Dr. Montessori betont, dass jedes Kind ein einzigartiges Individuum ist, ein Universum für sich, das sowohl in der Geschwisterbeziehung als auch in der Familie das Potenzial für tiefe Liebe und gegenseitige Unterstützung hat – aber auch für Konflikte und Frustrationen. Sie ermutigt uns, die Familie nicht nur als soziale Einheit zu sehen, sondern als eine Gemeinschaft, die dafür sorgt, dass alle Mitglieder sich wohlfühlen und weiterentwickeln.

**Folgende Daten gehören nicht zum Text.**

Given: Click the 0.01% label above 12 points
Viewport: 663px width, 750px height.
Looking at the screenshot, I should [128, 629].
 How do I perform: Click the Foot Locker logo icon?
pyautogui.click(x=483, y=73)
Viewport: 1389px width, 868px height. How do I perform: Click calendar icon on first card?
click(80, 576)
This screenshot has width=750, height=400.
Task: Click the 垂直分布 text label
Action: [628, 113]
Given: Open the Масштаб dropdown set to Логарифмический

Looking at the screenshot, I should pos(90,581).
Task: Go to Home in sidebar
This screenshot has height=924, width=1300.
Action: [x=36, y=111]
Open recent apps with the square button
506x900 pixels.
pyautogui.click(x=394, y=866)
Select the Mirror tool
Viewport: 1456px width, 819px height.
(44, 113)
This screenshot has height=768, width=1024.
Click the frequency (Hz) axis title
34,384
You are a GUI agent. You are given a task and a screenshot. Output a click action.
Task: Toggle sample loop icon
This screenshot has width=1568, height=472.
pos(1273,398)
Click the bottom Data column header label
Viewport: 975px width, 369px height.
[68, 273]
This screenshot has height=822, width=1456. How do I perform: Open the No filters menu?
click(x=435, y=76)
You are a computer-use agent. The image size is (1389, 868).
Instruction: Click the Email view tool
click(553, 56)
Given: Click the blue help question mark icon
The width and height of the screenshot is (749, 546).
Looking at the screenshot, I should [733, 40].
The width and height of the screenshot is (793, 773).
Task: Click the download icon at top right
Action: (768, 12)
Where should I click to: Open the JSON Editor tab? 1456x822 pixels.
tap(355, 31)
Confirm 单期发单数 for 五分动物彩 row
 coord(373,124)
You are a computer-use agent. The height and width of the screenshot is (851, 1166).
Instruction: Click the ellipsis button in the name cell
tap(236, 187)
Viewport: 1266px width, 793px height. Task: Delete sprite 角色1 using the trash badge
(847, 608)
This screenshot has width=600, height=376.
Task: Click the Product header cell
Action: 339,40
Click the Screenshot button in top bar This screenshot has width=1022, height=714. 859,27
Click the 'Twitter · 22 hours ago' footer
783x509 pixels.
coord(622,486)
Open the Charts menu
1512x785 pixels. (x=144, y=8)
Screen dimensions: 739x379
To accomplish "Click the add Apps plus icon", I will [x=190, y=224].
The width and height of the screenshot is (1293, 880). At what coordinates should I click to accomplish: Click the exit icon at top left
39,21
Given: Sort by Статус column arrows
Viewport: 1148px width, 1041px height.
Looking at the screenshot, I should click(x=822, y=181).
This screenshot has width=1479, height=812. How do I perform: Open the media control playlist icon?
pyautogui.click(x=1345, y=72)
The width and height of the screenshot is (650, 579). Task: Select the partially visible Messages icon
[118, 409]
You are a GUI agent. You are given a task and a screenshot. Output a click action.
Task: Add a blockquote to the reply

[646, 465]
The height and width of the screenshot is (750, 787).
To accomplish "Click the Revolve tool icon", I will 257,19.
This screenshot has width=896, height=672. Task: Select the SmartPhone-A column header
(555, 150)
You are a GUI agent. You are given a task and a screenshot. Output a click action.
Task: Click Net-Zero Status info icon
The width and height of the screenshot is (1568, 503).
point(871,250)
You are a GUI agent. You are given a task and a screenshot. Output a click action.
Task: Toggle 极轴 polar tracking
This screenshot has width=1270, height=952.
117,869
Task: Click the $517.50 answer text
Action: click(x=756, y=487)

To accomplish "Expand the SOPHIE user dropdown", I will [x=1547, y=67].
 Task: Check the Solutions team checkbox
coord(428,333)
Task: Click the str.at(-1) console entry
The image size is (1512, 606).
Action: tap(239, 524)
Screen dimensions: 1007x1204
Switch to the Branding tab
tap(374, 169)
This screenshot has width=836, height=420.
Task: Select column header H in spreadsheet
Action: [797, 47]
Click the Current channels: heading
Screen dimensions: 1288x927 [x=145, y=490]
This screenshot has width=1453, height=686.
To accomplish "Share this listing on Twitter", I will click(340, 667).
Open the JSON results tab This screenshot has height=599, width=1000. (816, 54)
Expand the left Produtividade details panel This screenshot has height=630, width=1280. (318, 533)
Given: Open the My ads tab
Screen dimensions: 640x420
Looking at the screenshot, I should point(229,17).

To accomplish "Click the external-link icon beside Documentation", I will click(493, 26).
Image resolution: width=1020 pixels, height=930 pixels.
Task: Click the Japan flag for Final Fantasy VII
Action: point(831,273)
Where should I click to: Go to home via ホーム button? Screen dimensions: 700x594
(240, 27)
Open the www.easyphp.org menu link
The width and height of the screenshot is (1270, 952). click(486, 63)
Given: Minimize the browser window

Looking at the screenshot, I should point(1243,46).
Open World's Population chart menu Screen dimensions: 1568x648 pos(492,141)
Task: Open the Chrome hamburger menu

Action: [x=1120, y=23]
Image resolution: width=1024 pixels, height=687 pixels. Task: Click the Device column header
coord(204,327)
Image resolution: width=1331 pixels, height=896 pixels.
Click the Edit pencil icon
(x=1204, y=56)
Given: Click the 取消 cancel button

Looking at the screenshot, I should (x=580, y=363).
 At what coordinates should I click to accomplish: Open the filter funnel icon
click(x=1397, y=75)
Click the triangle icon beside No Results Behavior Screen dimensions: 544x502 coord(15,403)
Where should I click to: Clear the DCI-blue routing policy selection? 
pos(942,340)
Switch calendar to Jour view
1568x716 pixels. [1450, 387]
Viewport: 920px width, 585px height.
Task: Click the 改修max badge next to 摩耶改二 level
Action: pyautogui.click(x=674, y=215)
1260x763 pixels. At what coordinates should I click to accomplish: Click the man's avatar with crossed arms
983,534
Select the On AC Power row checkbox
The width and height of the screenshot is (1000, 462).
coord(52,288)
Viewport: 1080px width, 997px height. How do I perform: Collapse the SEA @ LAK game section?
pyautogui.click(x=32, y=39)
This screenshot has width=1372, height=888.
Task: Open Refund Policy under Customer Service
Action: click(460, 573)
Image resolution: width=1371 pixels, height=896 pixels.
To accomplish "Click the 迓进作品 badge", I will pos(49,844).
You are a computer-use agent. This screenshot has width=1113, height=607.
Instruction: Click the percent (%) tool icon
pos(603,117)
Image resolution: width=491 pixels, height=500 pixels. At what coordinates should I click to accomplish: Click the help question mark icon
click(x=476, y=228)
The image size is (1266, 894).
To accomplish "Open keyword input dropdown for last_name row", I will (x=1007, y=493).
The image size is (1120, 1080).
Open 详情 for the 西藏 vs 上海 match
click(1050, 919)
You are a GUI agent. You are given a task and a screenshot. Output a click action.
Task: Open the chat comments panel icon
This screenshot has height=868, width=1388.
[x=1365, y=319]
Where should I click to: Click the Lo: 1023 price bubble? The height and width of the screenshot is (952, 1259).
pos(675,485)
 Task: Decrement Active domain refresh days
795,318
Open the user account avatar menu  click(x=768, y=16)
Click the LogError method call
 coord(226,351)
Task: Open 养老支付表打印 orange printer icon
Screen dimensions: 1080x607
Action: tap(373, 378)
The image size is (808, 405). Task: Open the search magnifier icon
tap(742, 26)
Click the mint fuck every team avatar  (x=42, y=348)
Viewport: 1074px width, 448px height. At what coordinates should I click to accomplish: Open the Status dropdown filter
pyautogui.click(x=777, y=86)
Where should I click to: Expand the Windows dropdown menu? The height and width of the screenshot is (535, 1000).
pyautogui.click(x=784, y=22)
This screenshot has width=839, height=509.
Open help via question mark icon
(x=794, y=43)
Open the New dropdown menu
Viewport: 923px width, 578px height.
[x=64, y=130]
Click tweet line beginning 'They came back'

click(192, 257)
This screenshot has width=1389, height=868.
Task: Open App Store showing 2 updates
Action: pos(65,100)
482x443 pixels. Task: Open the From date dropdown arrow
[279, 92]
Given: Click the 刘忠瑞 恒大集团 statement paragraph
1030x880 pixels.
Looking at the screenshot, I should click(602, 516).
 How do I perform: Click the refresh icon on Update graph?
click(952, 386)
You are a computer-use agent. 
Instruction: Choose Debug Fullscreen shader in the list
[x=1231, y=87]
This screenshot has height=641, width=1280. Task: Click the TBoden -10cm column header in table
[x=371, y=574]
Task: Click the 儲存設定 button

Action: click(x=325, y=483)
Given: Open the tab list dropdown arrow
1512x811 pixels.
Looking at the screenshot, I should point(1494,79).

Wenn wir uns also die bekannten „Ich zuerst“-Aussagen ansehen, stellen wir fest, dass der gemeinsame Nenner das Bedürfnis nach Aufmerksamkeit ist. Kinder haben emotionale und psychologische Bedürfnisse, und die Aufmerksamkeit der Bezugsperson ist eine der wichtigsten Formen, diese zu stillen. Nur wenn diese Bedürfnisse erfüllt werden, fühlt sich ein Kind sicher und geliebt. Das gilt umso mehr, wenn mehrere Kinder im Haushalt leben. Natürlich ist es eine echte Herausforderung, diese Bedürfnisse gleichzeitig zu erfüllen, da es schwer ist, sich mehreren Kindern gleichzeitig gerecht zu werden.
Auf der anderen Seite ist es auch für ein Kind schwierig, eine Person zu teilen, die es über alles liebt. Es ist völlig nachvollziehbar, dass jedes Kind das Gefühl haben möchte, das Wichtigste zu sein und sicherzustellen, dass beide Eltern es gleichermaßen lieben. Für uns als Eltern mag es selbstverständlich sein, dass wir alle Kinder gleich lieben, aber für das Kind zählen nur das, was es sieht, fühlt und erlebt. In den Augen eines Kindes bedeutet Aufmerksamkeit Liebe, und sie sind sich der Balance oder Ungleichgewichts dieser Aufmerksamkeit in jedem Moment sehr bewusst.
Die vorbereitete Umgebung
Das Montessori-Prinzip der „vorbereiteten Umgebung“ kann uns helfen, den Haushalt für mehrere Kinder besser zu organisieren. Dies bedeutet, nicht nur das Zuhause, sondern auch uns selbst und die Beziehung zwischen den Geschwistern zu berücksichtigen. Gerade bei der Ankunft eines weiteren Kindes können gemischte Gefühle auftauchen – vielleicht aufgrund eigener Erfahrungen mit Geschwisterstreitigkeiten oder weil man befürchtet, das ältere Kind nicht gerecht behandeln zu können. Diese Gefühle sind ganz normal und sollten in einem sicheren und verständnisvollen Umfeld bearbeitet werden. Eltern sollten sich ebenso viel Fürsorge und Aufmerksamkeit schenken wie ihren Kindern.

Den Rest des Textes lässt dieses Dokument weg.